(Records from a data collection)
══════════════════════════════

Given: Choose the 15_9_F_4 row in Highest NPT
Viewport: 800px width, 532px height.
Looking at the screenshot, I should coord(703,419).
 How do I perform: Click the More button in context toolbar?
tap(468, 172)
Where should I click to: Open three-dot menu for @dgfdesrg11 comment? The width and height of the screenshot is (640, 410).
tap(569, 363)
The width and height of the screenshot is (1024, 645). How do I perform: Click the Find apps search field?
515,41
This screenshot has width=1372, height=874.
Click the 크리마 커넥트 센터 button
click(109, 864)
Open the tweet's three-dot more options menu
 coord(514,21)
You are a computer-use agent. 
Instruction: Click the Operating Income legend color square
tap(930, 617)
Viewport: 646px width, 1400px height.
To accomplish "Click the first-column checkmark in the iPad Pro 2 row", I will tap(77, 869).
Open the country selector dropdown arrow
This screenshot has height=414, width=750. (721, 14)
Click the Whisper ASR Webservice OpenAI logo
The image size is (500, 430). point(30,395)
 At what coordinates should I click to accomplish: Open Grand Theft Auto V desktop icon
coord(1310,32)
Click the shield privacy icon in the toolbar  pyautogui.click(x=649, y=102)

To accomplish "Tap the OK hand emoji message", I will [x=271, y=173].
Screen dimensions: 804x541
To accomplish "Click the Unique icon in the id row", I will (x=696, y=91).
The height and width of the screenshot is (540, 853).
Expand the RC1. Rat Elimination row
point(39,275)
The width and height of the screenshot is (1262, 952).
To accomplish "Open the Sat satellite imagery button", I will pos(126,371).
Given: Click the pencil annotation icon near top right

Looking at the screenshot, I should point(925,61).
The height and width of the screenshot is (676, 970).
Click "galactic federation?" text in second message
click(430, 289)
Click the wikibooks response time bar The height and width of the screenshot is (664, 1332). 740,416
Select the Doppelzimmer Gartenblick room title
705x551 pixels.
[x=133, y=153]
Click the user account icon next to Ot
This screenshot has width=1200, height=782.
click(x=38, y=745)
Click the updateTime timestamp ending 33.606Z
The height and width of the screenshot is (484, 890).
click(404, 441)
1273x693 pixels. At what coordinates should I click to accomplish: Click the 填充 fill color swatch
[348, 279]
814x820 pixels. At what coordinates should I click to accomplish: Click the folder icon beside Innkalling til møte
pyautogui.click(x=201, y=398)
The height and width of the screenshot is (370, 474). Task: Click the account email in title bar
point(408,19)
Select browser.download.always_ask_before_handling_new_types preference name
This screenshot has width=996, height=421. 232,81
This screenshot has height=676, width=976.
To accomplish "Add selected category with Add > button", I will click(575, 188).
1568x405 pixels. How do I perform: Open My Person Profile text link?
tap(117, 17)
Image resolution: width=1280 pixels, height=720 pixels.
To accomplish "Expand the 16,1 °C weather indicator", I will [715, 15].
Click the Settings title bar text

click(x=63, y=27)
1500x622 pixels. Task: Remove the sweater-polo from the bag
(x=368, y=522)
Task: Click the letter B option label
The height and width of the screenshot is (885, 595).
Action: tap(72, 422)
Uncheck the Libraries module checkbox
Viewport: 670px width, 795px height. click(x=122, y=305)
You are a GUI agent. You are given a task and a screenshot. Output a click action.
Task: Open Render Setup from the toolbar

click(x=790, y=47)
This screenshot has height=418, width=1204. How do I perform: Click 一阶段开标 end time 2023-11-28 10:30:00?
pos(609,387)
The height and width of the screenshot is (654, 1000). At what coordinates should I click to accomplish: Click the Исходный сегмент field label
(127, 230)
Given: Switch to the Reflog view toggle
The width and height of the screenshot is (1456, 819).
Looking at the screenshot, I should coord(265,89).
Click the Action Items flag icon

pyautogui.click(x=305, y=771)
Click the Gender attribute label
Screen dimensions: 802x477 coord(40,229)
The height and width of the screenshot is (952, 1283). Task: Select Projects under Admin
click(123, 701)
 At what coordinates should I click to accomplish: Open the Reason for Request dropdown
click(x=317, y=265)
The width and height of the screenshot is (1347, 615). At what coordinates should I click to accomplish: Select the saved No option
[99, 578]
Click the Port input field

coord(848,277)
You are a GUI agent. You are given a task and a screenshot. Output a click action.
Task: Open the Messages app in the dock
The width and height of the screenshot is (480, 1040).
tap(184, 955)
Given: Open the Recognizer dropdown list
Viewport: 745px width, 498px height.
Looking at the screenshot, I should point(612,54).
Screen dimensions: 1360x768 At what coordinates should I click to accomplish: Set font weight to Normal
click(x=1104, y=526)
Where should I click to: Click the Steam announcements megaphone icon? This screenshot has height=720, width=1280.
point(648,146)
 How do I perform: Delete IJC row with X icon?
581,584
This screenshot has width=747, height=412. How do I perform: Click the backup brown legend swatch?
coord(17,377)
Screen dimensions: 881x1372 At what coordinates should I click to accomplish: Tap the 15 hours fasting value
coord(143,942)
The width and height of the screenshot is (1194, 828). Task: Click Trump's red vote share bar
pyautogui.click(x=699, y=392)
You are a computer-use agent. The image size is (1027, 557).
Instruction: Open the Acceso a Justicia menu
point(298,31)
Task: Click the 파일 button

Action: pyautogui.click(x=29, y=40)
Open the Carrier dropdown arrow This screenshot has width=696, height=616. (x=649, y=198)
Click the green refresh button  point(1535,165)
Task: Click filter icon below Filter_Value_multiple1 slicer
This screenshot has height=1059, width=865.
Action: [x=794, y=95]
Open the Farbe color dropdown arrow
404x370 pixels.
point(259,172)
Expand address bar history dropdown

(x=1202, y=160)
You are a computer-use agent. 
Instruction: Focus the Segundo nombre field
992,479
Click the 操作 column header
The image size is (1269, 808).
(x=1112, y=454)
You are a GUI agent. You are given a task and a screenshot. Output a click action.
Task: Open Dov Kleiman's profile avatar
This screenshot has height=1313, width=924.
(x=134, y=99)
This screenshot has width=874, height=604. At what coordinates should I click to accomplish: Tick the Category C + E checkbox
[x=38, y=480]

══════════════════════════════

**Problem description:** Beginning with the line above that contains "705x551 pixels.", copy each line exactly up to and including the line that contains "Image resolution: width=1280", and go no further.

**Solution to the problem:**
705x551 pixels.
[x=133, y=153]
Click the user account icon next to Ot
This screenshot has width=1200, height=782.
click(x=38, y=745)
Click the updateTime timestamp ending 33.606Z
The height and width of the screenshot is (484, 890).
click(404, 441)
1273x693 pixels. At what coordinates should I click to accomplish: Click the 填充 fill color swatch
[348, 279]
814x820 pixels. At what coordinates should I click to accomplish: Click the folder icon beside Innkalling til møte
pyautogui.click(x=201, y=398)
The height and width of the screenshot is (370, 474). Task: Click the account email in title bar
point(408,19)
Select browser.download.always_ask_before_handling_new_types preference name
This screenshot has width=996, height=421. 232,81
This screenshot has height=676, width=976.
To accomplish "Add selected category with Add > button", I will click(575, 188).
1568x405 pixels. How do I perform: Open My Person Profile text link?
tap(117, 17)
Image resolution: width=1280 pixels, height=720 pixels.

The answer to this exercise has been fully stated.